Toward a democratic HOA subject to the Constitution

The news is good lately as several state legislatures have and are dealing with substantive HOA reform legislation that confronts the HOA legal structure as un-American. California’s SB 323 passed into law last year amid the hostility of CAI; Florida’s HB 623 is in the legislative process of becoming law; and Arizona’s SB 1412 is just starting out in the legislature.

The substantive amendments to state laws are:

SB 323 (CA) — seeks to introduce fair elections procedures for HOAs, addressing one of my 6 substantive defects in the HOA legal scheme.  Deborah Goonan’s excellent discussion of this bill[1] brought to my attention a second defect in the HOA legal scheme, the lack of enforcement of the law.

“A member of an association may bring a civil action for declaratory or equitable relief for a violation of this article by the association. . . . “A member who prevails in a civil action to enforce the member’s rights . . . the court may impose a civil penalty of up to five hundred dollars ($500) for each violation.”

HB 623 (FL) —

“This provision will amend 718 F.S. so any bylaws, or reasonable rules or regulations of the association which diminish or infringe upon any right protected under the Fourteenth Amendment[2] to the United States Constitution or Art. 384 II of the State Constitution and would be void and unenforceable without further action of the association. However, the provision states that the association may record a notice in the public records of the county in which the condominium is located evidencing its intention to not enforce such provision, it would foolhardy for them to do so. This has been overdue in our quest for achieving equal rights.”[3]

Much to my surprise Eric Glazer, of FL HOA & Condo Blog and host of HOA Condo Craze, warns of danger if HB 623 is made law.[4]

To simplify, the 14th Amendment made The Bill of Rights (The first ten amendments to the Constitution) applicable to the states.  So, this law basically says no provision of your governing documents can infringe upon the rights you have under the Bill of Rights.  All of you know several of these rights such as the right to free speech, freedom of assembly, and freedom of religion.
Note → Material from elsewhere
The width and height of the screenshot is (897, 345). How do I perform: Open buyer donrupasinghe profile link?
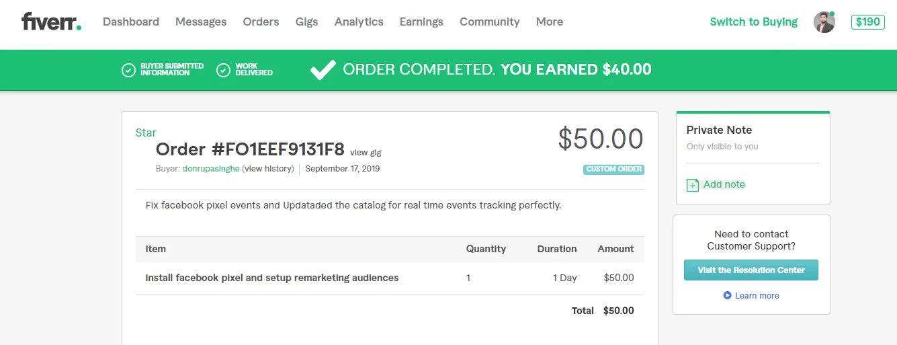pos(211,169)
There is plenty of law out there that says when you move into an association, you may give up some of the rights you may ordinarily have in your private home. You do this by agreeing to be bound by the governing documents.

SB 1412 (AZ) — seeks to prohibit HOAs and condos from restricting political free speech. Members are permitted to associate, meet, discuss, show signs regarding political activity.

“NOTWITHSTANDING ANY PROVISION IN THE CONDOMINIUM DOCUMENTS, AN ASSOCIATION MAY NOT PROHIBIT OR UNREASONABLY RESTRICT A UNIT OWNER’S ABILITY TO PEACEFULLY ASSEMBLE AND USE PRIVATE OR COMMON ELEMENTS OF THE CONDOMINIUM IF DONE IN COMPLIANCE WITH REASONABLE RESTRICTIONS FOR THE USE OF THAT PROPERTY ADOPTED BY THE BOARD OF DIRECTORS. AN INDIVIDUAL MEMBER OR GROUP OF MEMBERS MAY ORGANIZE TO DISCUSS OR ADDRESS PLANNED COMMUNITY BUSINESS, INCLUDING BOARD ELECTIONS OR RECALLS, POTENTIAL OR ACTUAL BALLOT ISSUES . . . .”

I cannot emphasize that these bills have a very large umbrella covering many issues found at fault in HOAs. They provide the legal authority supporting many, many complaints, even those where the homeowner is just not happy with the way the HOA is run. In these cases, the HOA hasn’t really violated any law of the governing documents per se. The complaints should their focus on the lack of fair elections to remove wayward boards, or due process and equal protection of the law violations. The 14th Amendment applies!

What is needed is the strong support for the champions of these bills, Sen. Bob Wieckowski in CA, Senator D. Farnsworth in Arizona, and Representative Jason Shoaf in Florida. The California bill made law was achieved, in my opinion, with the help of the strong support of Marjorie Murray of CCHAL.[5] They fought and are fighting the system — state legislatures do not favor HOA reforms.

References

[1]California HOA elections bill update (March 2019)”, Deborah Goonan, Independent American Communities.

[2] The 14th Amendment. Section 1 state prohibitions against laws denying due process of law and the equal protection of the laws, and abridging the privileges and immunities of citizens.

[3] Comment number 6, CCFJ.net, Milena Macias, Esq. (Feb. 4, 2020).

[4] “A PROPOSED AMENDMENT TO THE LAW THAT HAS DANGER WRITTEN ALL OVER IT”, Florida HOA & Condo Blog, Eric Glazer, Esq. (Feb. 3, 2020)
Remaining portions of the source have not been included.